Tidak sedikit jemaah haji yang tersesat saat melaksanakan wukuf di Arafah. Dipengaruhi faktor usia, juga karena bentuk tenda yang serupa.
Wukuf di Arafah merupakan salah satu rukun haji. Hukumnya wajib. Tidak mengerjakan wukuf di Arafah berarti tidak mengerjakan haji, menentukan sah tidaknya ibadah haji seseorang.
Pada musim haji 1444 H atau tahun 2023 ini, wukuf di Arafah jatuh pada 27 Juni.
Di Arafah, para jemaah haji, termasuk jemaah asal Indonesia ditempatkan di tenda-tenda yang terhampar di padang luas mulai dari Jabal Rahmah hingga Masjid Namira.
Mengutip laman Kemenag RI, Jemaah haji Indonesia dibagi dalam 70 maktab atau markaz.
Maktab atau markaz adalah kantor yang diberi kewenangan Pemerintah Arab Saudi untuk mengurus layanan jemaah haji, termasuk asal Indonesia.

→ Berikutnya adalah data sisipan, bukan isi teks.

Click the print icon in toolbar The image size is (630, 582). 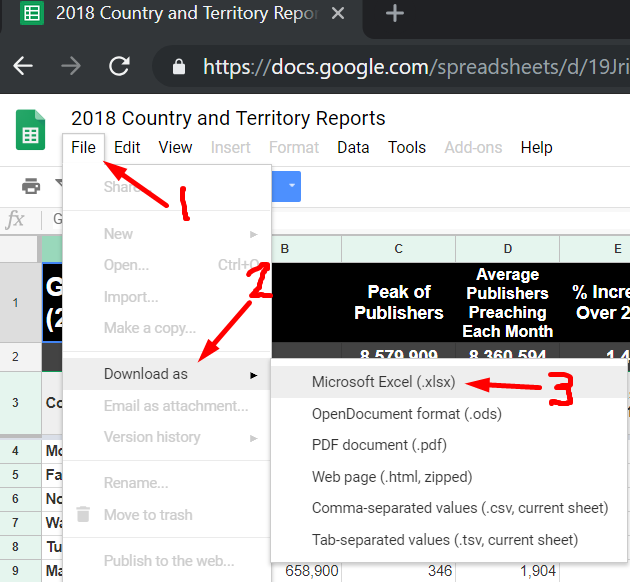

Setiap maktab melayani sekitar 3000 jemaah.
Kemenag RI mengklaim, tenda-tenda untuk jemaah tahun 2023 ini lebih baik dari pelaksanaan haji tahun sebelumnya.
Tenda-tenda bagi jemaah memiliki luas beragam. Mulai 250 m2, hingga yang terbesar 600 m2. Satu tenda biasanya dihuni oleh satu kloter.
Setiap tenda dilengkapi kasur dan bantal yang disusun di atas pasir dialasi karpet.
Juga pendingin ruangan yang melindungi jemaah dari suhu udara yang mencapai 45 derajat celcius pada siang hari.
Ada pula saklar listrik untuk jemaah mengisi daya telepon selular.
Di setiap maktab dilengkapi 50 toilet juga berfungsi untuk kamar mandi. Juga keran air untuk berwudhu. Ramainya jemaah haji tahun ini (Pemerintah Arab Saudi menyebut sebanyak 2,5 juta) mengakibatkan antrean di toilet tidak terhindarkan. Kendati demikian, antrean terbilang lancar. Tidak terjadi antrean panjang.
Keberadaan tenda itu cukup nyaman bagi jemaah melakukan ibadah: melaksanakan shalat, membaca Alquran, atau berzikir.
Terlepas dari itu, tidak sedikit para jemaah yang tersesat bahkan jauh dari tenda di mana ia ditempatkan. Papan menerangkan nomor maktab tidak mengelakkan hal itu.
Salah satu penyebabnya adalah bentuk tenda yang nyaris sama. Dari ukuran, bentuk, dan warna. Semua berwarna putih. Juga kondisi jalan akses menuju tenda.
Selain itu, jemaah yang tersesat umumnya mereka yang tergolong lanjut usia. Mereka ke toilet tanpa ada pendampingan.
Dalam sehari di Arafah, dua kali saya menemukan lansia tersesat. Kesulitan menemukan tenda tempat mereka ditempatkan adalah hilangnya kartu tanda pengenal dan juga kartu nomor maktab.
Satu-satunya jalan mengembalikan mereka ke rombongan mereka adalah dengan menyerahkannya ke petugas haji.
Petugas haji memiliki akses berhubungan dengan pengurus maktab. Biasanya, mereka yang ditemukan tersesat akan dijemput petugas haji di masing-masing maktab dan dikembalikan ke tenda mereka.
Oh ya, selain tanda pengenal, kartu maktab yang dibekali kepada masing-masing jemaah juga berfungsi untuk mengantre makan. Untuk beberapa tenda difasilitasi tempat makan. Sehari tiga kali: sarapan, makan siang, dan makan makan malam.
Di sini juga jemaah harus mengantre. Yang jadi tantangan adalah saat mengantre pada siang hari. Panas matahari dan udara panas terasa sangat menyengat.